#### Source extract:
%%

[Python-ideas] os.path.commonprefix: Yes that old chestnut.

[Paul Moore]

On 23 March 2015 at 22:09, Antoine Pitrou <solipsis at pitrou.net> wrote:
> On Mon, 23 Mar 2015 21:33:48 +0000
> "Gregory P. Smith" <greg at krypto.org> wrote:
>> +1 pathlib would be the appropriate place for the correctly behaving
>> function to appear.
>
> Patches welcome :-)

I'll see what I can do. Basically it's just

def commonprefix(p1, p2):
    cp = []
    for (pp1, pp2) in zip(p1.parts, p2.parts):
        if pp1 != pp2:
            break
        cp.append(pp1)
    return pathlib.Path(*cp)

(extended to an arbitrary number of args) but getting the corner cases
right is a little more tricky. If there is no common prefix, I guess
returning None is correct - it's the nearest equivalent to
os.path.commonprefix returning ''. The type of the return value should
be a concrete type - probably type(p1)?

Maybe this should be a method on Path objects - p.commonprefix(p1, p2,
...) although it seems a bit odd that the first argument (self) is
treated differently in the signature.

Anyone got any preferences?
Paul

%%

#### Problem statement:
Print the stretch of the commonprefix mailing-list post from "On 23 March" through "Patches welcome :-)", word for word.

#### Stored records:
%%

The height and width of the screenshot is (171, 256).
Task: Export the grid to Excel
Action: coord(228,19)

%%
%%

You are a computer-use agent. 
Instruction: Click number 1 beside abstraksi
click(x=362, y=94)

%%

#### Task solution:
On 23 March 2015 at 22:09, Antoine Pitrou <solipsis at pitrou.net> wrote:
> On Mon, 23 Mar 2015 21:33:48 +0000
> "Gregory P. Smith" <greg at krypto.org> wrote:
>> +1 pathlib would be the appropriate place for the correctly behaving
>> function to appear.
>
> Patches welcome :-)